Given line $\overrightarrow{r}=\left(\hat{i}+\hat{j}\right)+\lambda \left(\hat{i}+2\hat{j}-\hat{k}\right)$ passes through (1,1,0) and is parallel to the vector $\hat{i}+2\hat{j}-\hat{k}$

i.e. The given plane passes through (1,1,0) and B(−1, 3, −4) and is parallel to $\overrightarrow{b}=\overrightarrow{c}+2\hat{j}-\hat{k}$

Let $\overrightarrow{n}$ be the normal vector to the required plane.

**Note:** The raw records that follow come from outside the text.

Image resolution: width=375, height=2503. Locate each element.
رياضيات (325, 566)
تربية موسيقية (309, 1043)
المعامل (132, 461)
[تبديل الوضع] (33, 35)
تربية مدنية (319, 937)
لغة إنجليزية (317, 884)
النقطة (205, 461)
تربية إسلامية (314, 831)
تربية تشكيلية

Then $\overrightarrow{n}$ is perpendicular to both $\overrightarrow{b}\mathrm{and}\overrightarrow{AB}$

i.e. $\overrightarrow{n}$ is parallel to $\overrightarrow{AB}\times \overrightarrow{B}$
$$\begin{gathered} \mathrm{Let}{\overrightarrow{n}}_1=\overrightarrow{AB}\times \overrightarrow{b} \\ \mathrm{then}{\overrightarrow{n}}_1=\left|\begin{array}{ccc}\hat{i}& \hat{j}& \hat{k}\\ -2& 2& -4\\ 1& 2& -1\end{array}\right| \\ =\hat{i}\left(-2+8\right)-\hat{j}\left(2+4\right)+R\left(-4-2\right) \\ {\overrightarrow{n}}_1=6\hat{i}-6\hat{j}-6\hat{k} \\ \mathrm{Let}\overrightarrow{\alpha }\mathrm{be}\mathrm{position}\mathrm{vector}\mathrm{of}A\mathrm{i}.\mathrm{e}.\overrightarrow{\alpha }=\hat{i}+\hat{j} \end{gathered}$$

Then the required plane passes through $\overrightarrow{\alpha }=\hat{i}+\hat{j}$ and is perpendicular to ${\overrightarrow{n}}_1=6\hat{i}-6\hat{j}-6\hat{k}$
So, its vector equation is
$$\begin{gathered} \left(\overrightarrow{r}-\overrightarrow{\alpha }\right).{\overrightarrow{n}}_1=0 \\ \mathrm{i}.\mathrm{e}.\overrightarrow{r}.{\overrightarrow{n}}_1=\overrightarrow{\alpha }.{\overrightarrow{n}}_1 \\ \mathrm{i}.\mathrm{e}.\overrightarrow{r}.\left(6\hat{i}-6\hat{j}-6\hat{k}\right)=\left(\hat{i}+\hat{j}\right).\left(6\hat{i}-6\hat{j}-6\hat{k}\right) \\ \overrightarrow{r}.\left(6\hat{i}-6\hat{j}-6\hat{k}\right)=6-6=0 \\ \mathrm{i}.\mathrm{e}.\overrightarrow{r}.\left(\hat{i}-\hat{j}-\hat{k}\right)=0 \\ \mathrm{for}\overrightarrow{r}=x\hat{i}+y\hat{j}+z\hat{k} \end{gathered}$$
Equation of plane is x – y – z = 0
The length of perpendicular form (2, 1, 4) to plane x – y – z = 0 is
$$\begin{gathered} d=\frac{\left|\left(2\hat{i}+\hat{j}+4\hat{k}\right).\left(\hat{i}-\hat{j}-\hat{k}\right)\right|}{\sqrt{{\left(1\right)}^2+{\left(-1\right)}^2+{\left(-1\right)}^2}}=\frac{\left|2-1-4\right|}{\sqrt{3}} \\ =\frac{3}{\sqrt{3}}=\sqrt{3} \\ \mathrm{i}.\mathrm{e}.d=\sqrt{3} \end{gathered}$$